→ Exercise requirements:
When you return the entries, keep every word and mark exactly as it is.

→ Data for this exercise:

= Beginning of Section =

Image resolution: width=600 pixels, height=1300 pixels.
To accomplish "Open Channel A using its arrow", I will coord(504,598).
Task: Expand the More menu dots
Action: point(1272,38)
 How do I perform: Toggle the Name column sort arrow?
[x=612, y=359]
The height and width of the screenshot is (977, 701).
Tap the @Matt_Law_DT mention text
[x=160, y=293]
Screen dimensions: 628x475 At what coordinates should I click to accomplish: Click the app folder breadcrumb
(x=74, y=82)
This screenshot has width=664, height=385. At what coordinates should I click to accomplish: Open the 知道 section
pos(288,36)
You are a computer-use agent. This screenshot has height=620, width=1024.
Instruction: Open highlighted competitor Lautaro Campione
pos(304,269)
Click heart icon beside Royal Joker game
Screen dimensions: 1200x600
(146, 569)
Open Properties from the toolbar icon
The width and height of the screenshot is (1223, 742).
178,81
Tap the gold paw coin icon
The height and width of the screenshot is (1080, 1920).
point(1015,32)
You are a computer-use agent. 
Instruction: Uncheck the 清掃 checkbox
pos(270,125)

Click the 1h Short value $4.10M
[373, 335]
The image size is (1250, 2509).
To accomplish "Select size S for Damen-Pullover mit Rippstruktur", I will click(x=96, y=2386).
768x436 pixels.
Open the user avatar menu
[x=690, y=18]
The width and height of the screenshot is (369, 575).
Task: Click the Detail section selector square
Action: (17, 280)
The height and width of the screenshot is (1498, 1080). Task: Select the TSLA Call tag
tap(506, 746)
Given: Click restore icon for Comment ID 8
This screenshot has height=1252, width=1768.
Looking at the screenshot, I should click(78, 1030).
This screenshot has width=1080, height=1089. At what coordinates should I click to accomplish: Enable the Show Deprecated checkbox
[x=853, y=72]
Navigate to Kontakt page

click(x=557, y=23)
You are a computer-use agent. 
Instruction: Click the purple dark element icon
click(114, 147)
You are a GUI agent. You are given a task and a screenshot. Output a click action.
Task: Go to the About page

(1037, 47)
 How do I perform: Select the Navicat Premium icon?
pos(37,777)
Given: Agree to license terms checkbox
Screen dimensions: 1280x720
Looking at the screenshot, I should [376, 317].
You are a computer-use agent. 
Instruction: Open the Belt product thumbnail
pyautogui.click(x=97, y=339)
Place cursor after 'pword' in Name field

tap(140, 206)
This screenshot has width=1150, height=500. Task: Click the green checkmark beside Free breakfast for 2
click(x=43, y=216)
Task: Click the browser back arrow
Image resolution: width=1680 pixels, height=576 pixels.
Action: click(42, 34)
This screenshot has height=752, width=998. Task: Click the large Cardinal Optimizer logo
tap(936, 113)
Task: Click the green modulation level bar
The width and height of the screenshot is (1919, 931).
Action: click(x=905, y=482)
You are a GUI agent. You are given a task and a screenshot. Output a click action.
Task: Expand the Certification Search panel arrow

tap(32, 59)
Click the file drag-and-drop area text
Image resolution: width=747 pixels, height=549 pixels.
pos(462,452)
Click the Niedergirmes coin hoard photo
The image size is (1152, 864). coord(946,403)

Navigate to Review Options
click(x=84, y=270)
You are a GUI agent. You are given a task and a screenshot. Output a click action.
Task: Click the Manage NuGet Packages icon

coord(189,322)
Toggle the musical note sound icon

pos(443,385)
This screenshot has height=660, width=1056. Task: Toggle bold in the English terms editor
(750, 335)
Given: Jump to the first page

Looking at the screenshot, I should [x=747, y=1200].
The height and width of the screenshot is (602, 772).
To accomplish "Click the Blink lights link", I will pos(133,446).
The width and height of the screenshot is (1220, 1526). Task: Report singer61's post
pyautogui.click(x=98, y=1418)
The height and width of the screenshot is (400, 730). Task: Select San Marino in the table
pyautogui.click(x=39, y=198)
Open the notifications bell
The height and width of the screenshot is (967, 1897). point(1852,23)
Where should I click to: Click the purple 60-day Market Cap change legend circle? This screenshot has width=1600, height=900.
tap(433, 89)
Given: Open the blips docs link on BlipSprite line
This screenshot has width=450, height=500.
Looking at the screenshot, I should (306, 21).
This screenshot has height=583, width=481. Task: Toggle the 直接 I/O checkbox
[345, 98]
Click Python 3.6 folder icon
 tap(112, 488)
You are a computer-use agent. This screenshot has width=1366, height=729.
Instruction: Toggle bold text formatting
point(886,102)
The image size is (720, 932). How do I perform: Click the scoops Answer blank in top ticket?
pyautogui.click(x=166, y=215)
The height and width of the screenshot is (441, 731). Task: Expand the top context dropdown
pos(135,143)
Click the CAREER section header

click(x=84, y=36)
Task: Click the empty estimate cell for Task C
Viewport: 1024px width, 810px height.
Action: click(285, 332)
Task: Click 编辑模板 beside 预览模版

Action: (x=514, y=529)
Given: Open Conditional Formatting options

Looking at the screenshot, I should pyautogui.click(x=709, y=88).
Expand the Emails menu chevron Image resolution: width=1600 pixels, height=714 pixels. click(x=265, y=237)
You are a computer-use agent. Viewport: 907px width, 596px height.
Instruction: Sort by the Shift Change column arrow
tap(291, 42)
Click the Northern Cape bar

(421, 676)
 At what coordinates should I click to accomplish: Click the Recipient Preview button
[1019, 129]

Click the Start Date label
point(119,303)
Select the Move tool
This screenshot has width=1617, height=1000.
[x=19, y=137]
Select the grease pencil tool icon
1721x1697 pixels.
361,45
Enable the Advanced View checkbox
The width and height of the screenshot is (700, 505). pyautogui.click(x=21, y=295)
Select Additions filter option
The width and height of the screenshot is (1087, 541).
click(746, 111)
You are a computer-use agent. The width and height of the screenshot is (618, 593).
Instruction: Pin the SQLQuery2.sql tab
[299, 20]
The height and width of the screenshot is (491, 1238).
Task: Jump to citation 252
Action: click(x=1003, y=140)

= End of Section =

→ Response:
Image resolution: width=600 pixels, height=1300 pixels.
To accomplish "Open Channel A using its arrow", I will coord(504,598).
Task: Expand the More menu dots
Action: point(1272,38)
 How do I perform: Toggle the Name column sort arrow?
[x=612, y=359]
The height and width of the screenshot is (977, 701).
Tap the @Matt_Law_DT mention text
[x=160, y=293]
Screen dimensions: 628x475 At what coordinates should I click to accomplish: Click the app folder breadcrumb
(x=74, y=82)
This screenshot has width=664, height=385. At what coordinates should I click to accomplish: Open the 知道 section
pos(288,36)
You are a computer-use agent. This screenshot has height=620, width=1024.
Instruction: Open highlighted competitor Lautaro Campione
pos(304,269)
Click heart icon beside Royal Joker game
Screen dimensions: 1200x600
(146, 569)
Open Properties from the toolbar icon
The width and height of the screenshot is (1223, 742).
178,81
Tap the gold paw coin icon
The height and width of the screenshot is (1080, 1920).
point(1015,32)
You are a computer-use agent. 
Instruction: Uncheck the 清掃 checkbox
pos(270,125)

Click the 1h Short value $4.10M
[373, 335]
The image size is (1250, 2509).
To accomplish "Select size S for Damen-Pullover mit Rippstruktur", I will click(x=96, y=2386).
768x436 pixels.
Open the user avatar menu
[x=690, y=18]
The width and height of the screenshot is (369, 575).
Task: Click the Detail section selector square
Action: (17, 280)
The height and width of the screenshot is (1498, 1080). Task: Select the TSLA Call tag
tap(506, 746)
Given: Click restore icon for Comment ID 8
This screenshot has height=1252, width=1768.
Looking at the screenshot, I should click(78, 1030).
This screenshot has width=1080, height=1089. At what coordinates should I click to accomplish: Enable the Show Deprecated checkbox
[x=853, y=72]
Navigate to Kontakt page

click(x=557, y=23)
You are a computer-use agent. 
Instruction: Click the purple dark element icon
click(114, 147)
You are a GUI agent. You are given a task and a screenshot. Output a click action.
Task: Go to the About page

(1037, 47)
 How do I perform: Select the Navicat Premium icon?
pos(37,777)
Given: Agree to license terms checkbox
Screen dimensions: 1280x720
Looking at the screenshot, I should [376, 317].
You are a computer-use agent. 
Instruction: Open the Belt product thumbnail
pyautogui.click(x=97, y=339)
Place cursor after 'pword' in Name field

tap(140, 206)
This screenshot has width=1150, height=500. Task: Click the green checkmark beside Free breakfast for 2
click(x=43, y=216)
Task: Click the browser back arrow
Image resolution: width=1680 pixels, height=576 pixels.
Action: click(42, 34)
This screenshot has height=752, width=998. Task: Click the large Cardinal Optimizer logo
tap(936, 113)
Task: Click the green modulation level bar
The width and height of the screenshot is (1919, 931).
Action: click(x=905, y=482)
You are a GUI agent. You are given a task and a screenshot. Output a click action.
Task: Expand the Certification Search panel arrow

tap(32, 59)
Click the file drag-and-drop area text
Image resolution: width=747 pixels, height=549 pixels.
pos(462,452)
Click the Niedergirmes coin hoard photo
The image size is (1152, 864). coord(946,403)

Navigate to Review Options
click(x=84, y=270)
You are a GUI agent. You are given a task and a screenshot. Output a click action.
Task: Click the Manage NuGet Packages icon

coord(189,322)
Toggle the musical note sound icon

pos(443,385)
This screenshot has height=660, width=1056. Task: Toggle bold in the English terms editor
(750, 335)
Given: Jump to the first page

Looking at the screenshot, I should [x=747, y=1200].
The height and width of the screenshot is (602, 772).
To accomplish "Click the Blink lights link", I will pos(133,446).
The width and height of the screenshot is (1220, 1526). Task: Report singer61's post
pyautogui.click(x=98, y=1418)
The height and width of the screenshot is (400, 730). Task: Select San Marino in the table
pyautogui.click(x=39, y=198)
Open the notifications bell
The height and width of the screenshot is (967, 1897). point(1852,23)
Where should I click to: Click the purple 60-day Market Cap change legend circle? This screenshot has width=1600, height=900.
tap(433, 89)
Given: Open the blips docs link on BlipSprite line
This screenshot has width=450, height=500.
Looking at the screenshot, I should (306, 21).
This screenshot has height=583, width=481. Task: Toggle the 直接 I/O checkbox
[345, 98]
Click Python 3.6 folder icon
 tap(112, 488)
You are a computer-use agent. This screenshot has width=1366, height=729.
Instruction: Toggle bold text formatting
point(886,102)
The image size is (720, 932). How do I perform: Click the scoops Answer blank in top ticket?
pyautogui.click(x=166, y=215)
The height and width of the screenshot is (441, 731). Task: Expand the top context dropdown
pos(135,143)
Click the CAREER section header

click(x=84, y=36)
Task: Click the empty estimate cell for Task C
Viewport: 1024px width, 810px height.
Action: click(285, 332)
Task: Click 编辑模板 beside 预览模版

Action: (x=514, y=529)
Given: Open Conditional Formatting options

Looking at the screenshot, I should pyautogui.click(x=709, y=88).
Expand the Emails menu chevron Image resolution: width=1600 pixels, height=714 pixels. click(x=265, y=237)
You are a computer-use agent. Viewport: 907px width, 596px height.
Instruction: Sort by the Shift Change column arrow
tap(291, 42)
Click the Northern Cape bar

(421, 676)
 At what coordinates should I click to accomplish: Click the Recipient Preview button
[1019, 129]

Click the Start Date label
point(119,303)
Select the Move tool
This screenshot has width=1617, height=1000.
[x=19, y=137]
Select the grease pencil tool icon
1721x1697 pixels.
361,45
Enable the Advanced View checkbox
The width and height of the screenshot is (700, 505). pyautogui.click(x=21, y=295)
Select Additions filter option
The width and height of the screenshot is (1087, 541).
click(746, 111)
You are a computer-use agent. The width and height of the screenshot is (618, 593).
Instruction: Pin the SQLQuery2.sql tab
[299, 20]
The height and width of the screenshot is (491, 1238).
Task: Jump to citation 252
Action: click(x=1003, y=140)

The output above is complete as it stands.